Look through the entries below. Report each line that has the word "under" in it.

Stored items
******

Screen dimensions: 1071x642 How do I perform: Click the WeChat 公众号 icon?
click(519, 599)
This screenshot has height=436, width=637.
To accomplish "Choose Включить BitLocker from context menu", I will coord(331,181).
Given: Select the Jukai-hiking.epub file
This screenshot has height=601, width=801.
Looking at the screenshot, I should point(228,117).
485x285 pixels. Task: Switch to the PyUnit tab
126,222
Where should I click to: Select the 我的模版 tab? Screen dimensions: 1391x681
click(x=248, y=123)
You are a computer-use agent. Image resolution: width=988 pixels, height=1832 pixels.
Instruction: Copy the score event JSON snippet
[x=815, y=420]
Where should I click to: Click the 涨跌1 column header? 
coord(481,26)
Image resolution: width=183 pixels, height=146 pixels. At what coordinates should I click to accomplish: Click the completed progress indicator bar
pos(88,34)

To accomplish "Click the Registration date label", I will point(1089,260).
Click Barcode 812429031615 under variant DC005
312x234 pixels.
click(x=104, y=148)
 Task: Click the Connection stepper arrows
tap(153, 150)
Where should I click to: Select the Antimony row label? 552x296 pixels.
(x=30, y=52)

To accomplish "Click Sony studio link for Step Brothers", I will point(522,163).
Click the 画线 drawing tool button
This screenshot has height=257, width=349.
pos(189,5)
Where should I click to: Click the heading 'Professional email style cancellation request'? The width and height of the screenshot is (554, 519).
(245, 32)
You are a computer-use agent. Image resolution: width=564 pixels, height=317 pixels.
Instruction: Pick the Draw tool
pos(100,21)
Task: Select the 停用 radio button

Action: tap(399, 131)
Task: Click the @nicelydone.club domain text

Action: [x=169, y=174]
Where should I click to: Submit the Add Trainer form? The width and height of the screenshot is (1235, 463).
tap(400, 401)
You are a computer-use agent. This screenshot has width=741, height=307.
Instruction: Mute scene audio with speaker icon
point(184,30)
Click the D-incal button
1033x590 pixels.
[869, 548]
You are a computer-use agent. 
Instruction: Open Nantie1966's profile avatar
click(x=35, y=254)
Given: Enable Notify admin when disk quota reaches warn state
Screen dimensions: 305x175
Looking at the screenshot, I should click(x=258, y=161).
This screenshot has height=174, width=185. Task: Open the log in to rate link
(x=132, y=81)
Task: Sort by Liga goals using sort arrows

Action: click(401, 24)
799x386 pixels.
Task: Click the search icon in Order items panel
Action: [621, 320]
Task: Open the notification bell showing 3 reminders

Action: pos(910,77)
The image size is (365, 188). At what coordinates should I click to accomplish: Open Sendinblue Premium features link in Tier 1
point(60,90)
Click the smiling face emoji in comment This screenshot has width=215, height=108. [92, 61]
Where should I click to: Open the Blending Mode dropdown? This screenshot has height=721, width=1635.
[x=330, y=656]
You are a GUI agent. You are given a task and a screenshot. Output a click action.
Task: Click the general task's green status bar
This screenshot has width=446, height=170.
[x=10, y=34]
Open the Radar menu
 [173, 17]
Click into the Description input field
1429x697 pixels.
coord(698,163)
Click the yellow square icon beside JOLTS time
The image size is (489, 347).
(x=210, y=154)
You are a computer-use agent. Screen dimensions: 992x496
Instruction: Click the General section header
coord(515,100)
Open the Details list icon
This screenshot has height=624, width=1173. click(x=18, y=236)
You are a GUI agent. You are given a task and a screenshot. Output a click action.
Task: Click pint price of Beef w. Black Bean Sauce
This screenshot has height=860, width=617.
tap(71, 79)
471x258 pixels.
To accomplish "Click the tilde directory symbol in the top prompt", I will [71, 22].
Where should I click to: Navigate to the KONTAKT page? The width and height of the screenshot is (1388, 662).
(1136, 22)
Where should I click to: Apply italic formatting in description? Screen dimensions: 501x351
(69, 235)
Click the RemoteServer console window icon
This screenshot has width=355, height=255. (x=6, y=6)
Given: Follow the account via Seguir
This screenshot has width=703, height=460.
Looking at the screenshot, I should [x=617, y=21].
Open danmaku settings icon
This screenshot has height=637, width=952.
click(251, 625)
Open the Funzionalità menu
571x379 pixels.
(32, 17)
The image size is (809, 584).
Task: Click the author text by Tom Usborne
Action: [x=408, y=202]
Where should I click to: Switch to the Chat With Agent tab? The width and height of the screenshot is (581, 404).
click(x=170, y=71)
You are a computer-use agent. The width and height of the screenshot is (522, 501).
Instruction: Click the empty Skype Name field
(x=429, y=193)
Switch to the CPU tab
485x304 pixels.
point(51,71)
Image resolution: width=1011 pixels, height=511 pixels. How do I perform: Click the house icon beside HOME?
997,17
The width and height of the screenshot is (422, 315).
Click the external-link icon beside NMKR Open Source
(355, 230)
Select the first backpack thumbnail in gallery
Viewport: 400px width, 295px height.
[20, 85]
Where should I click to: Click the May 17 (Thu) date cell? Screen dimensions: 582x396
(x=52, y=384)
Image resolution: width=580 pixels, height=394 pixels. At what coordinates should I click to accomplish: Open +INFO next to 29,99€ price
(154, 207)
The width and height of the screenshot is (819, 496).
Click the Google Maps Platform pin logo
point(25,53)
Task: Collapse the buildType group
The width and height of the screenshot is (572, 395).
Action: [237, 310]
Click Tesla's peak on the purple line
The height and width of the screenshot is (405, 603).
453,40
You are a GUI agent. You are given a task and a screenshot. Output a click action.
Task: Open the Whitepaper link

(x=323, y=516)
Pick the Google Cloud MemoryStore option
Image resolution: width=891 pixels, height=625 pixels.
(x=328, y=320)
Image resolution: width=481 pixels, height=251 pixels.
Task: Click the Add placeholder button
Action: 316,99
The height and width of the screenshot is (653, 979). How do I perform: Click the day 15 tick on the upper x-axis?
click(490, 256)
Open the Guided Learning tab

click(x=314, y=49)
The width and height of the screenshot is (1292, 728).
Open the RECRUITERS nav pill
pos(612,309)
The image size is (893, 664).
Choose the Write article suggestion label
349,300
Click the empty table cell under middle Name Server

******

» **Finished exercise**
Click Barcode 812429031615 under variant DC005
Click the empty table cell under middle Name Server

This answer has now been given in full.